Completeness

  • Our critic's rating:
    Date:
    September 1, 2011

    Review by Tulis McCall
    Itmar Moses writes plays that seem to say, “Look. It is a fact that we humans are using about 1/10th of our brain. This is a play that will help you to use a bit more.” In this excellent production Moses has chosen molecular biology and computer science as the backdrop for a love story that is tricky. The love story is as tricky as the back story which is a world of experiment and always uncertainty.

    Molly (Aubrey Dollar) is a grad student in Biochemistry who is studying proteins using yeast as a constant. These are proteins that have just appeared on the marquis and the only way to see what they do is to test them. All the bits of our bodies and our environment do what they do without any person bossing them around, and Molly wants to know why. …”so many of the things our bodies do are still so mysterious, because they’re less functions than they are just emergent properties of a dynamic multi-layered mess. We grow and change and get sick and recover and age and die and by and large from our perspective these things just happen. Our bodies just know.

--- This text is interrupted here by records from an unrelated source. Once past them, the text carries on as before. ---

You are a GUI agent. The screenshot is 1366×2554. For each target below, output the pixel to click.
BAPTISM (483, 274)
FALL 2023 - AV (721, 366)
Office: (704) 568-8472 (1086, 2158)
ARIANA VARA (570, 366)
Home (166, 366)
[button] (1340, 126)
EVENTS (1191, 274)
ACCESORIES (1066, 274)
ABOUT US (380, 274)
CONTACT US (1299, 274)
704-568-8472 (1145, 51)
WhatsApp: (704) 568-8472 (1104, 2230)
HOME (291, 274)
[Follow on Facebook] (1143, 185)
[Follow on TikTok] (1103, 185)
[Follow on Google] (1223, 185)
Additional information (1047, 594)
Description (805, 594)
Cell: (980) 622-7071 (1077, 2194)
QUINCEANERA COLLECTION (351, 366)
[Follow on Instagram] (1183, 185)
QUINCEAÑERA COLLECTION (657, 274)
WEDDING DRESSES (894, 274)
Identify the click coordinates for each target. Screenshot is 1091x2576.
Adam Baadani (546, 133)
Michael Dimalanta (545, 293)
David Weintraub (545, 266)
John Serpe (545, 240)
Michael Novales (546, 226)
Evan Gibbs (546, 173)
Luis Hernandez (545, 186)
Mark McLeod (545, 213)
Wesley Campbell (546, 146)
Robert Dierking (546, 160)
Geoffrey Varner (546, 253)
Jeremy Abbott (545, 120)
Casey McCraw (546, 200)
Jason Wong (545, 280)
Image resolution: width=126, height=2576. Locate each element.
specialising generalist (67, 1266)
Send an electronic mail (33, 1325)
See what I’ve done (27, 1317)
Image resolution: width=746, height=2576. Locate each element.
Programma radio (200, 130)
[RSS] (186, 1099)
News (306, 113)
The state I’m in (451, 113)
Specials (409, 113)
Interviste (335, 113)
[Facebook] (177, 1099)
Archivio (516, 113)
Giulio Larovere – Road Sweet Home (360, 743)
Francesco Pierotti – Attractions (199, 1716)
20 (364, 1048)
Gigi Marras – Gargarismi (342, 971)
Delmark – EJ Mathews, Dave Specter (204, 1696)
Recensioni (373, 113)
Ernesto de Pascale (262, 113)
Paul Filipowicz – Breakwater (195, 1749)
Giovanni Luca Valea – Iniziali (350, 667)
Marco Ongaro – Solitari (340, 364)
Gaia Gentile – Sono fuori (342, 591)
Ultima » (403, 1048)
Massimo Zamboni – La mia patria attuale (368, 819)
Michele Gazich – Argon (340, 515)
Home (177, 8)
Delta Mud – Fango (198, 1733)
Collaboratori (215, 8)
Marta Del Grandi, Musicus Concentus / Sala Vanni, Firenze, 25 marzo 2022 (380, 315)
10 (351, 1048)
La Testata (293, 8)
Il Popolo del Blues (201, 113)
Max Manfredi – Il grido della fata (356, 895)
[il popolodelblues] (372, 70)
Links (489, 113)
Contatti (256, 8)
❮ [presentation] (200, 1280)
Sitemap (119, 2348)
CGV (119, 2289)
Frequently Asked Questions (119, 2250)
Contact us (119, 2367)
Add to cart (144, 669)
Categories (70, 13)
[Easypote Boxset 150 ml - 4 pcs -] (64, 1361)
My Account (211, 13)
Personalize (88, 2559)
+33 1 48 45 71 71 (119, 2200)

So it’ll be a long long time from now, if ever, before we can know with our brains all the things our bodies already know.”

    Elliott (Karl Miller) is working on the TSP – Traveling Salesman Problem – how to create an algorithm that will figure out the shortest route between cities when three cities will give you 6 possibilities, but 11 cities will give you 40 millions possibilities. “It’s the most important unsolved problem in all of Computer Science. …it also turns out to be analogous to hundreds of other problems, in game theory, language theory, apparently in biology, to basically any problem of satisfiability…. What this means is, if you solve any one of them? You’ll actually have solved them all. And this is known as the Theory of NP-Completeness. And it’s what I’m working on. Pretty much all the time.”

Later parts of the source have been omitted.